For the fourth straight season, Major League Baseball has formed an advisory board with the Taylor Hooton Foundation, including a record 42 members and an active player from all 30 Major League teams. It’s also the fourth year in a row Rendon has been involved with the foundation, a non-profit organization dedicated to educating young people about the dangers of anabolic steroids and other performance enhancing drugs.
It’s a chance for Rendon to help educate children, as he does frequently with the Nationals Youth Baseball Academy, but he also strives to keep things as light as possible.
“I remember being at that age. I didn’t ever want to be like upset or mad at being outside or at the field, that was my opportunity to get out and run free,” Rendon said. “To be a kid, basically.”
So, Rendon attempts to teach kids about baseball and life.
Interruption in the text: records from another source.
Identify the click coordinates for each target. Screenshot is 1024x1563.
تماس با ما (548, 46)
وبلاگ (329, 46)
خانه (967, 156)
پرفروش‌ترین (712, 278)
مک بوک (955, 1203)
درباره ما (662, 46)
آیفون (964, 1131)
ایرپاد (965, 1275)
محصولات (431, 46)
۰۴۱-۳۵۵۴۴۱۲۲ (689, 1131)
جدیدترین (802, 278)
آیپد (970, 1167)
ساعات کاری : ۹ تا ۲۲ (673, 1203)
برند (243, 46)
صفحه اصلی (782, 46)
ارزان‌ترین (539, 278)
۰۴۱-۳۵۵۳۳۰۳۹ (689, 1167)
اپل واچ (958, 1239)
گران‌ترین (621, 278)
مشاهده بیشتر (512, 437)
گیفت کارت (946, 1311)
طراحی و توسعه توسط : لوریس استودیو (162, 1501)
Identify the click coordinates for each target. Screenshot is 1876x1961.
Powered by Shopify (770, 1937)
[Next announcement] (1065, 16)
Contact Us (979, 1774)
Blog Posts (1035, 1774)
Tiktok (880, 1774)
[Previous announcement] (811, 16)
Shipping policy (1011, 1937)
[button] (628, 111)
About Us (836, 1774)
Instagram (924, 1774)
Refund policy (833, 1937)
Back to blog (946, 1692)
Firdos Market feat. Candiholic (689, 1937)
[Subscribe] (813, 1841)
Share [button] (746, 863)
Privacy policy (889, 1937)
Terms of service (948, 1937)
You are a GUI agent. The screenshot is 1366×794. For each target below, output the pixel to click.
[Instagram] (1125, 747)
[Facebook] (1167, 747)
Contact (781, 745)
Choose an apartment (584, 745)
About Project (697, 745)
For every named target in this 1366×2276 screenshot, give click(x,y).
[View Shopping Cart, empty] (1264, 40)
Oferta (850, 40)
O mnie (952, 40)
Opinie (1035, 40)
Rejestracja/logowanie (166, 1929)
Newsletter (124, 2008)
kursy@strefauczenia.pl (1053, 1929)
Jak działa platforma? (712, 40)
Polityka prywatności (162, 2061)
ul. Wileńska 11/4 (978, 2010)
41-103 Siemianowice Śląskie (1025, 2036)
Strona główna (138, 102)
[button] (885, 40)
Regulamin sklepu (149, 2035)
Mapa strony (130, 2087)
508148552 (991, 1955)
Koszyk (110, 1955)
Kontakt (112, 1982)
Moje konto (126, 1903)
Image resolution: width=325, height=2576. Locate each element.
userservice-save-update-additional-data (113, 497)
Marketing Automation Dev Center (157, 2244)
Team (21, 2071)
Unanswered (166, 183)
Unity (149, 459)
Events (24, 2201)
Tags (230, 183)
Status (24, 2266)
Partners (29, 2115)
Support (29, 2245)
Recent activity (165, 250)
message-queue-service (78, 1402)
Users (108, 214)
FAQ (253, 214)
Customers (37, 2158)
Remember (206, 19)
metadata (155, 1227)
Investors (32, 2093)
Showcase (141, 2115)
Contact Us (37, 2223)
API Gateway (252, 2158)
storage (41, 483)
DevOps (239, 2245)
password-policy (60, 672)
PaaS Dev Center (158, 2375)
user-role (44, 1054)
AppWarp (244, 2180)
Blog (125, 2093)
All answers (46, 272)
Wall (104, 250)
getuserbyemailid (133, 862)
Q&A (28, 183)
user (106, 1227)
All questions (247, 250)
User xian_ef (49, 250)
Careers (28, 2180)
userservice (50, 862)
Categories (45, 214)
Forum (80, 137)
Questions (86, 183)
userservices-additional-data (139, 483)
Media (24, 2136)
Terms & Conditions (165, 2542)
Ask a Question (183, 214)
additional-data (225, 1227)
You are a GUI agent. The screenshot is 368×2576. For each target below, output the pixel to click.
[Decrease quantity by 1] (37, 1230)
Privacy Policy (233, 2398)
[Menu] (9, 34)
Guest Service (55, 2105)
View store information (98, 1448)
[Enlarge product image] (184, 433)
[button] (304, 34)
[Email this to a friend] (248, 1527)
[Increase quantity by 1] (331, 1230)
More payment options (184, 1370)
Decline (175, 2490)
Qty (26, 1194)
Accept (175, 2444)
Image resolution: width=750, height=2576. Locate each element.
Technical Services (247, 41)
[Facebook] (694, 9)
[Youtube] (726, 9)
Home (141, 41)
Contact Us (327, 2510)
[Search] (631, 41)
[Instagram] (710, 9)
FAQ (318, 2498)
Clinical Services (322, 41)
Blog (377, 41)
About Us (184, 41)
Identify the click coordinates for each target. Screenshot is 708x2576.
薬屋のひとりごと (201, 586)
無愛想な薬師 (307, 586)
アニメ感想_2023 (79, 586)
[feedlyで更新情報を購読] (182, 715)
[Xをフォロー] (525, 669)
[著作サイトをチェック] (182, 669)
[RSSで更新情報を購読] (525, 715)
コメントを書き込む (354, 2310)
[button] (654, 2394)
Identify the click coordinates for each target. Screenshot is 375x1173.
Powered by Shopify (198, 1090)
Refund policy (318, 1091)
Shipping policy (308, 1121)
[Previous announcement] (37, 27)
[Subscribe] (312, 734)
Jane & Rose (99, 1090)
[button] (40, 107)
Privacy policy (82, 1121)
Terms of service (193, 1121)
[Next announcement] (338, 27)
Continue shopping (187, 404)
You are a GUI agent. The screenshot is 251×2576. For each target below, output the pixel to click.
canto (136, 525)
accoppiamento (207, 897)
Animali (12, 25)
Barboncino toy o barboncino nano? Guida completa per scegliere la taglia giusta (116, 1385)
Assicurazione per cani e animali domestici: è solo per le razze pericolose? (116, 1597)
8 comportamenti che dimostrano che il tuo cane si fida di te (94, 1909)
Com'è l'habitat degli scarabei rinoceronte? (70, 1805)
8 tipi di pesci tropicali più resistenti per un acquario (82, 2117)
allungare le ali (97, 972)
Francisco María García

In between fielding grounders or hitting with the kids, he may take a moment to bring up a story about the dangers of steroids or about taking care of your body.
“I always try to relate to them,” Rendon said. “You’ve got to read the kids' situation, all kids they’re gonna have bad days they’re gonna have good days. There’s gonna be a shy kid, there’s gonna be an outgoing kid, so I think you’re just trying to get a read or feel for the kid before you approach them.”
Tony Sipp is likely to be activated from the injured list on Monday in New York after tossing a scoreless inning during a Minor League rehab outing for Class A Advanced Potomac on Saturday.